WORKING DATA Start Marker

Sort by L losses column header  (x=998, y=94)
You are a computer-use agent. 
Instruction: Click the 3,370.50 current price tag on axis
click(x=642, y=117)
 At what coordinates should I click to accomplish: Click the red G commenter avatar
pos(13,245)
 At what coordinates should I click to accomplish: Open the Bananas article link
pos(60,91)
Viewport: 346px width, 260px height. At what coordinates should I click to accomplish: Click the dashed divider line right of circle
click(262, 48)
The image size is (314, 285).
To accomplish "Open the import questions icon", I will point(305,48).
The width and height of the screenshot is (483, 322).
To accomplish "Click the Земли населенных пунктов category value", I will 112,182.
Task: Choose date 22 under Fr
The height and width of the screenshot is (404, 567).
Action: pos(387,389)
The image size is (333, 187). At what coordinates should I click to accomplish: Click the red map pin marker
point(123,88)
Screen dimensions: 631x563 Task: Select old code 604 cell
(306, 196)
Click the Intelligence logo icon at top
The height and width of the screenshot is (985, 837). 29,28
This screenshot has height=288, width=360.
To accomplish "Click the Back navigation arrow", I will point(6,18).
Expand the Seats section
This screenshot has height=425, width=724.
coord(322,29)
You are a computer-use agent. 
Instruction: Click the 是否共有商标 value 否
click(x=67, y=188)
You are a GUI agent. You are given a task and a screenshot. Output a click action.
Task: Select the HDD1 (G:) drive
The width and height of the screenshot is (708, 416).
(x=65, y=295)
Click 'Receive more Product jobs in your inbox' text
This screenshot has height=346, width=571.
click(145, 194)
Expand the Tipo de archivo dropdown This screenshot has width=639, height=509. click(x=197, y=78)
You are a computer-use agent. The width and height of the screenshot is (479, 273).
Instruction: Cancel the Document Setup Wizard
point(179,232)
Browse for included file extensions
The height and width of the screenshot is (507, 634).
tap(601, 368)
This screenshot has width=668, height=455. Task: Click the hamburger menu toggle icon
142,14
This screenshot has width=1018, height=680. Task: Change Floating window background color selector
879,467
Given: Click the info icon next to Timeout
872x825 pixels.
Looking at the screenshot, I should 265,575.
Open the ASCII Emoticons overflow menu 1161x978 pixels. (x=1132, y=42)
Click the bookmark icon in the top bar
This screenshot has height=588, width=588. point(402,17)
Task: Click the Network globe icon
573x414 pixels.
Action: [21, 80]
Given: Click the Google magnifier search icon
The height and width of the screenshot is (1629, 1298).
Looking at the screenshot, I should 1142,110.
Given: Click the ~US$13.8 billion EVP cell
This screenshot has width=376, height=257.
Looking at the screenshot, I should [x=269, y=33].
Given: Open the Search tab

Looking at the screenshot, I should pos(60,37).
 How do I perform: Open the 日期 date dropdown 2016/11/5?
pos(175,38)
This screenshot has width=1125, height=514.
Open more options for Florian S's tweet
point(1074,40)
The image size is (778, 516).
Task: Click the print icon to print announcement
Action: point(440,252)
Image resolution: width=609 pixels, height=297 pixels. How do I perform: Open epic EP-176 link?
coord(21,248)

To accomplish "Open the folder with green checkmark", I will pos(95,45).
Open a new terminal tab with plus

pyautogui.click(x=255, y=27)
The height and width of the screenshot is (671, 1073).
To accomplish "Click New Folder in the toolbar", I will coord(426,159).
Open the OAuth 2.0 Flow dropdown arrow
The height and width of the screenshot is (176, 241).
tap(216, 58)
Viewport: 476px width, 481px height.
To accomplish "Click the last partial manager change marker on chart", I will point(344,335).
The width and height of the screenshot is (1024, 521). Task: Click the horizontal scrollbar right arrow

WORKING DATA End Marker

• EXERCISE DETAILS
If a line in the data above contains "Expand", return that line.

• OUTPUT FOR THIS EXERCISE
Expand the Seats section
Expand the Tipo de archivo dropdown This screenshot has width=639, height=509. click(x=197, y=78)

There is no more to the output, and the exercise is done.